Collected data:
++++++++++

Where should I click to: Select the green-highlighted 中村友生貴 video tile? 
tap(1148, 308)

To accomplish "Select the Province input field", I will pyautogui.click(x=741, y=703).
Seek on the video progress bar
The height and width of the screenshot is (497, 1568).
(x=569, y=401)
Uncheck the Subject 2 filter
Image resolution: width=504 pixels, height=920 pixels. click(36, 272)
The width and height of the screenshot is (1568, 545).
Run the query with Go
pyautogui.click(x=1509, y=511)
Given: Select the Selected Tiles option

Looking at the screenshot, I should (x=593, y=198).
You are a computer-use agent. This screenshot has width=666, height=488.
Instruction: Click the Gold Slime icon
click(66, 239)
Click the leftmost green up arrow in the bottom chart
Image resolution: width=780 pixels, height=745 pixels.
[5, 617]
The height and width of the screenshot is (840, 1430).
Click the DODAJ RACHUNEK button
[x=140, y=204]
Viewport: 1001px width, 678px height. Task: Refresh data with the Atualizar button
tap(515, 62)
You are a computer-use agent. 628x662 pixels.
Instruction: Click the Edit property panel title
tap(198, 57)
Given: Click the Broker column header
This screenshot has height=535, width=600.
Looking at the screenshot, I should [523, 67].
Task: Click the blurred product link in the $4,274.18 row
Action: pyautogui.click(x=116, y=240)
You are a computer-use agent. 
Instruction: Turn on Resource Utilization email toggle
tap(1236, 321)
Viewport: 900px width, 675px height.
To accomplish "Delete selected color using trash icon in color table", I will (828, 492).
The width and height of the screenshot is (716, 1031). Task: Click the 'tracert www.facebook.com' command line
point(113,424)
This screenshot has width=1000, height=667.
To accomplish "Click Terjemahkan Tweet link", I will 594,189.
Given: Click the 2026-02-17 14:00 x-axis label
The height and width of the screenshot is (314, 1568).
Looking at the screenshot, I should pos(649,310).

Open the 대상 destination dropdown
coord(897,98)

++++++++++

What to do:
All the entries must be retyped exactly.

Exercise solution:
Where should I click to: Select the green-highlighted 中村友生貴 video tile? 
tap(1148, 308)

To accomplish "Select the Province input field", I will pyautogui.click(x=741, y=703).
Seek on the video progress bar
The height and width of the screenshot is (497, 1568).
(x=569, y=401)
Uncheck the Subject 2 filter
Image resolution: width=504 pixels, height=920 pixels. click(36, 272)
The width and height of the screenshot is (1568, 545).
Run the query with Go
pyautogui.click(x=1509, y=511)
Given: Select the Selected Tiles option

Looking at the screenshot, I should (x=593, y=198).
You are a computer-use agent. This screenshot has width=666, height=488.
Instruction: Click the Gold Slime icon
click(66, 239)
Click the leftmost green up arrow in the bottom chart
Image resolution: width=780 pixels, height=745 pixels.
[5, 617]
The height and width of the screenshot is (840, 1430).
Click the DODAJ RACHUNEK button
[x=140, y=204]
Viewport: 1001px width, 678px height. Task: Refresh data with the Atualizar button
tap(515, 62)
You are a computer-use agent. 628x662 pixels.
Instruction: Click the Edit property panel title
tap(198, 57)
Given: Click the Broker column header
This screenshot has height=535, width=600.
Looking at the screenshot, I should [523, 67].
Task: Click the blurred product link in the $4,274.18 row
Action: pyautogui.click(x=116, y=240)
You are a computer-use agent. 
Instruction: Turn on Resource Utilization email toggle
tap(1236, 321)
Viewport: 900px width, 675px height.
To accomplish "Delete selected color using trash icon in color table", I will (828, 492).
The width and height of the screenshot is (716, 1031). Task: Click the 'tracert www.facebook.com' command line
point(113,424)
This screenshot has width=1000, height=667.
To accomplish "Click Terjemahkan Tweet link", I will 594,189.
Given: Click the 2026-02-17 14:00 x-axis label
The height and width of the screenshot is (314, 1568).
Looking at the screenshot, I should pos(649,310).

Open the 대상 destination dropdown
coord(897,98)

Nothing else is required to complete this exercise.